*Instructions for the task*
All of the data must be output exactly, with every picture left out.
[Opening Records for the exercise section]
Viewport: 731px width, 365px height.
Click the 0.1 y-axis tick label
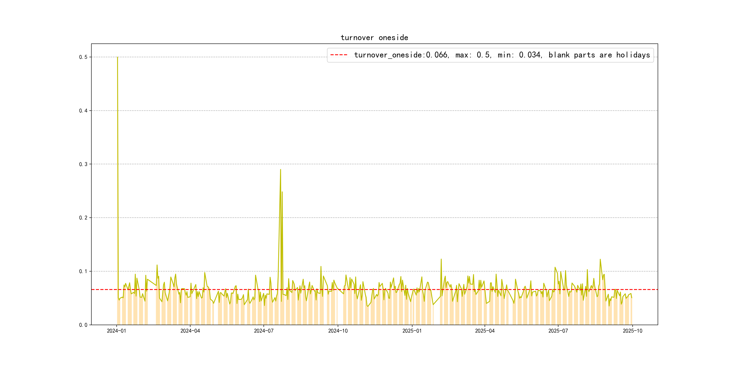83,271
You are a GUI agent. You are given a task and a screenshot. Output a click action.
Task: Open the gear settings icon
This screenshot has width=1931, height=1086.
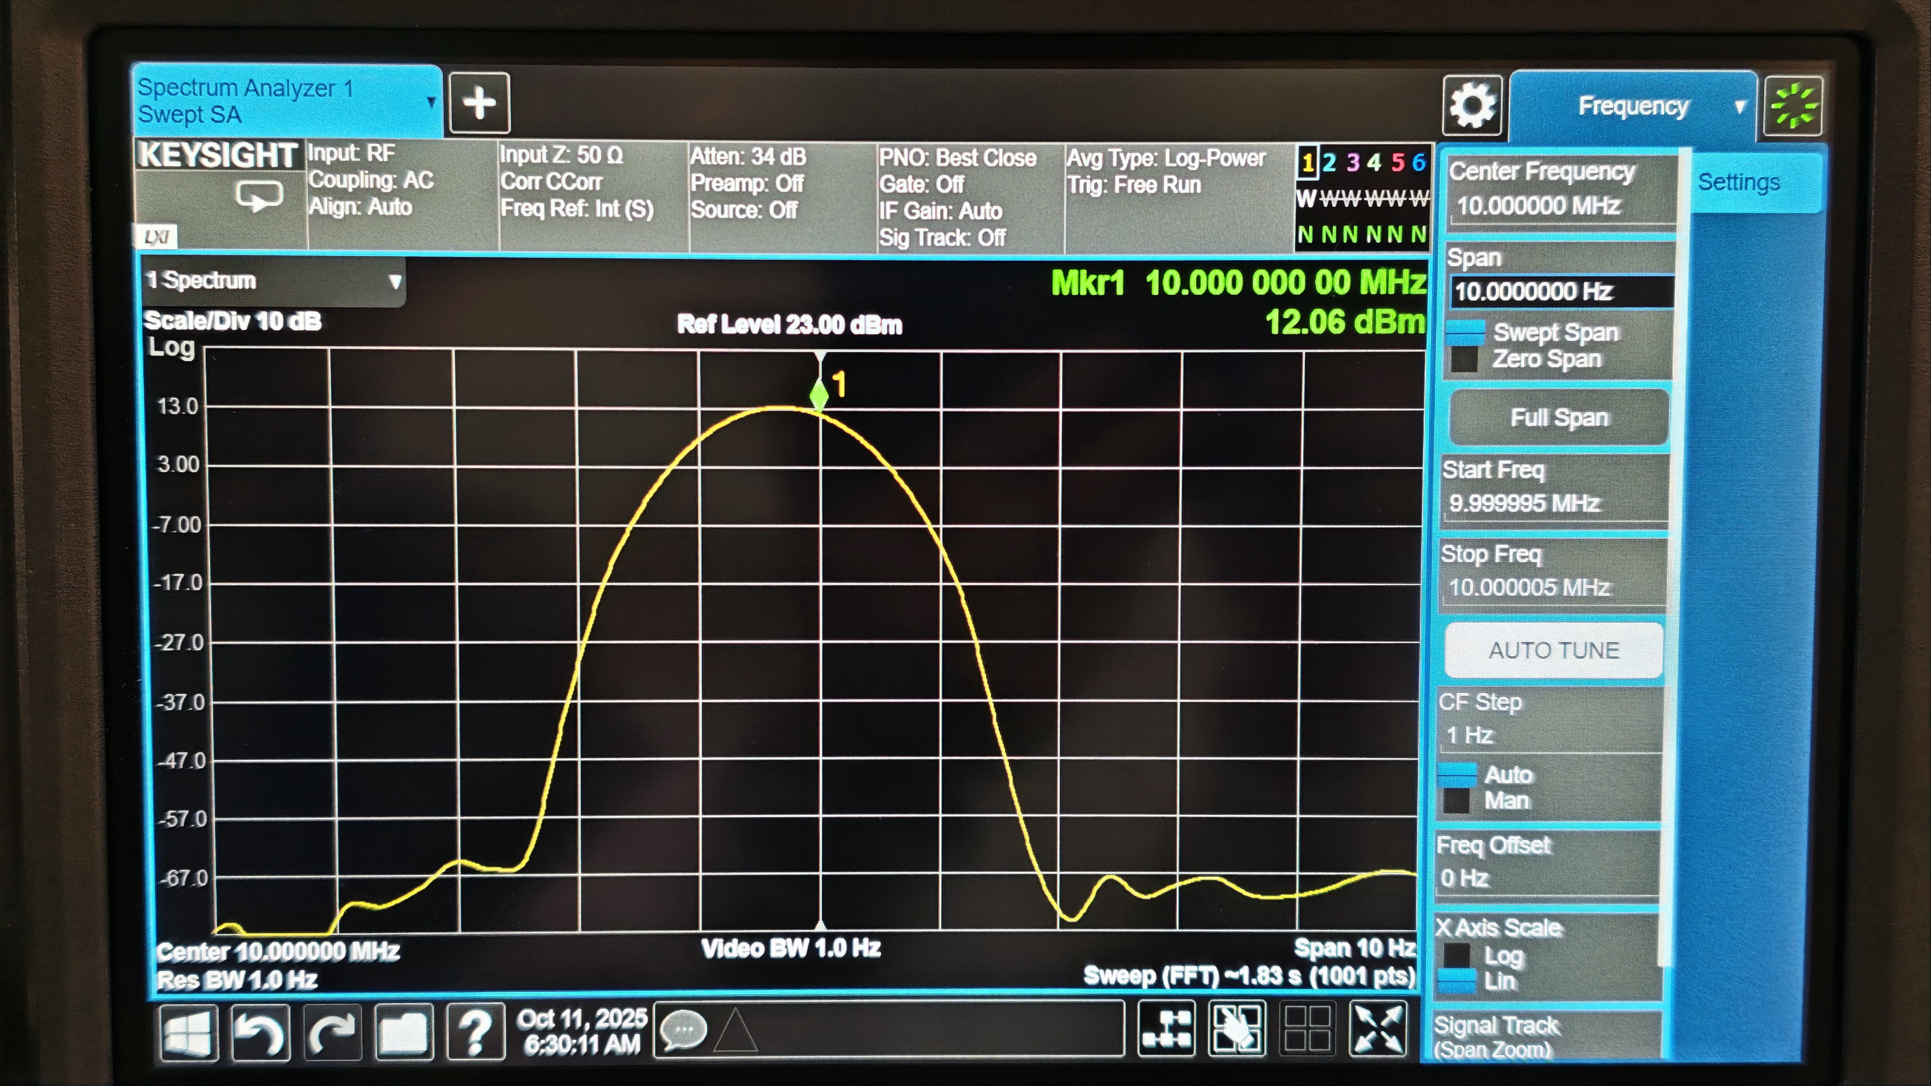1471,106
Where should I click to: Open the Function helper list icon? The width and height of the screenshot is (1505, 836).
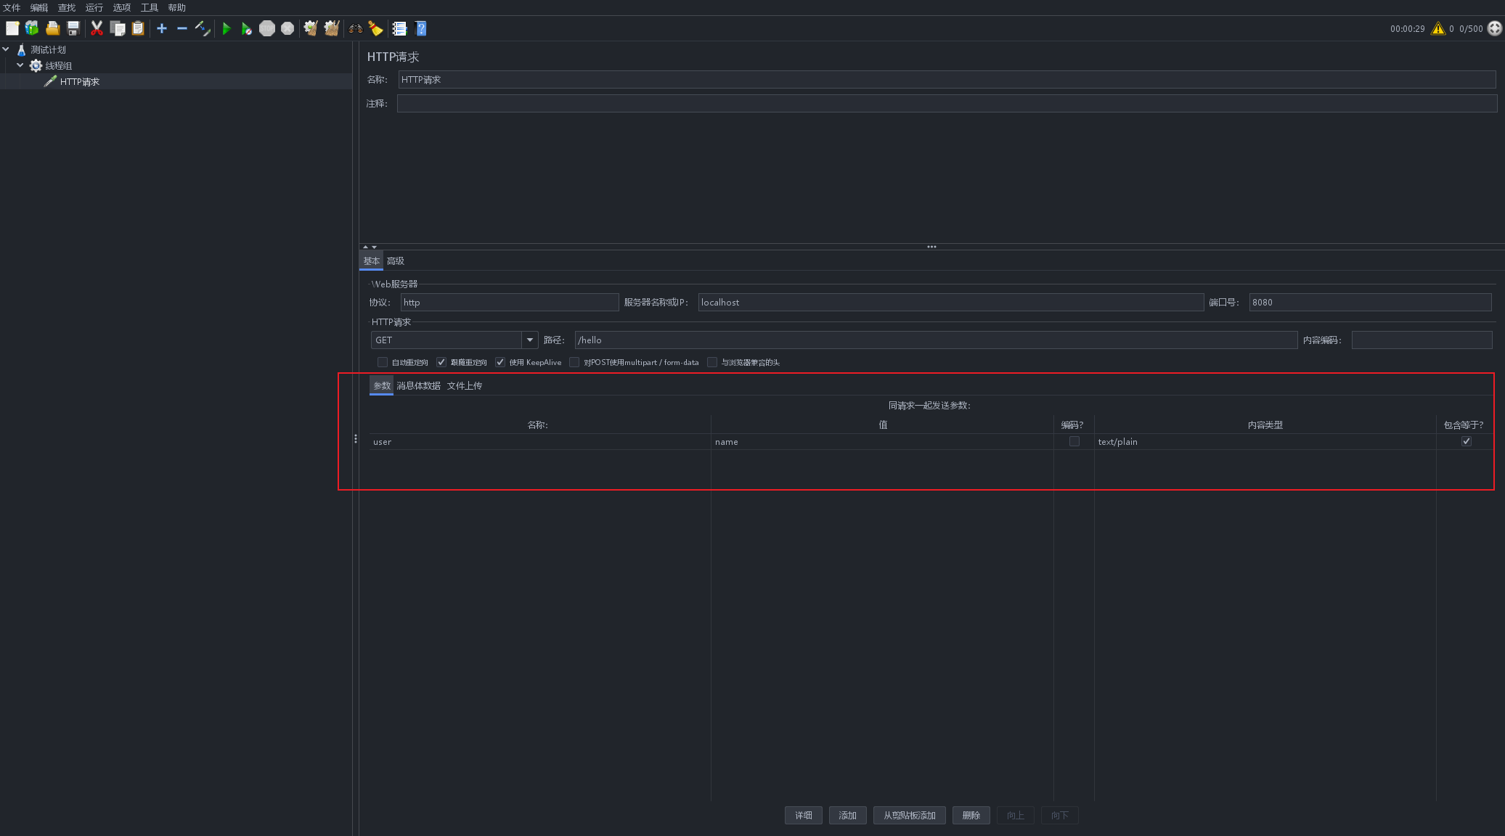(399, 28)
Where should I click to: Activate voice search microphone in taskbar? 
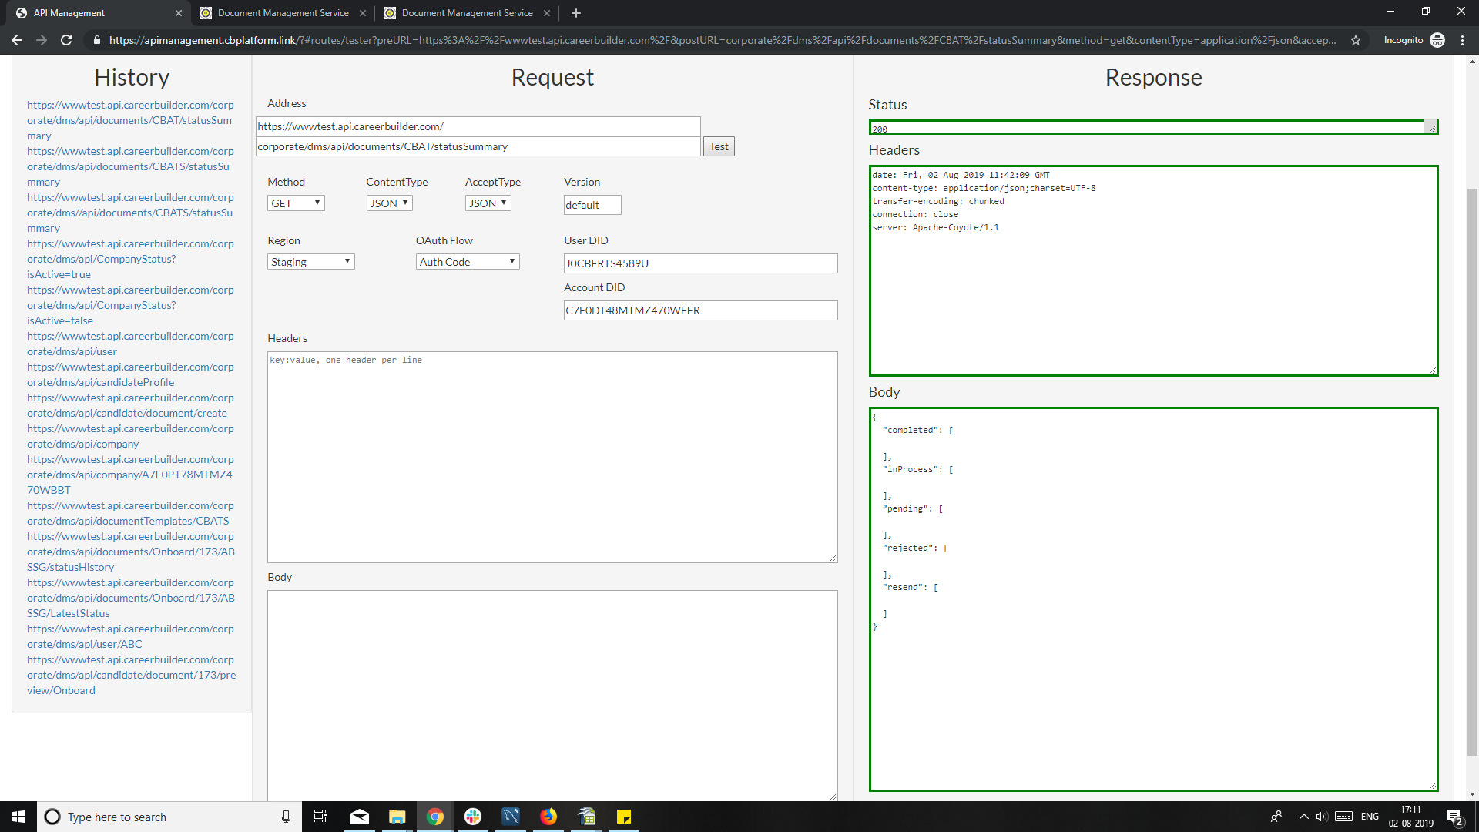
[Closing Records for the exercise section]
*Task answer*
Viewport: 731px width, 365px height.
Click the 0.1 y-axis tick label
83,271
You are a GUI agent. You are given a task and a screenshot. Output a click action.
Task: Open the gear settings icon
This screenshot has width=1931, height=1086.
1471,106
Where should I click to: Open the Function helper list icon? The width and height of the screenshot is (1505, 836).
(399, 28)
Where should I click to: Activate voice search microphone in taskbar? 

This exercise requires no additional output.